There's this author Robert Louis Stevenson who started writing poems at an early age because he was ill with tuberculosis and bedridden most of the time, and there's a special magic in those poems because of that, and I think I can sense the same in Stuart's writing.
@ralfsu: The new documentary Pitchfork came out with last week (it is very well made and absolutely worth watching if you are a fan of this album or Sinister at all) sheds a bit of light on the meaning of this song. It is almost autobiographic of Stuart Murdoch who had been bedridden for a couple of years before he started Belle & Sebastian. As he was reintegrating himself into society he'd go on bus rides around town just for the hell of it.

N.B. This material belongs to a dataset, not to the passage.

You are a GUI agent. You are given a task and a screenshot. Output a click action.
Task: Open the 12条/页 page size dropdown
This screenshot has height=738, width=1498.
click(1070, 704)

He credits his recovery from the illness to divine intervention and he started to visit church weekly. Giving himself to providence. The whole thing carries a feeling of general aimlessness to me that's trying to be filled with religion. I do like that interpretation about the man who is being pushed into relationships finally getting a break cause his siblings have taken the spotlight for a while. But of course, this didn't happen. It's a dream and I think the narrator longs for being able to stay out of the spotlight for a while.
It's a hard song to figure out. I think one SongMeanings comment came the closest to decyphering it - it's about a young man who cannot love anyone while everyone around him, particularly his family, keeps pushing him into getting into a relationship or getting married, and when his brother confesses he's gay "it takes the heat off him for a while". He finds love in God and is left all by himself, leading him to "wait tables for Marks & Spencer's" and "riding on city buses".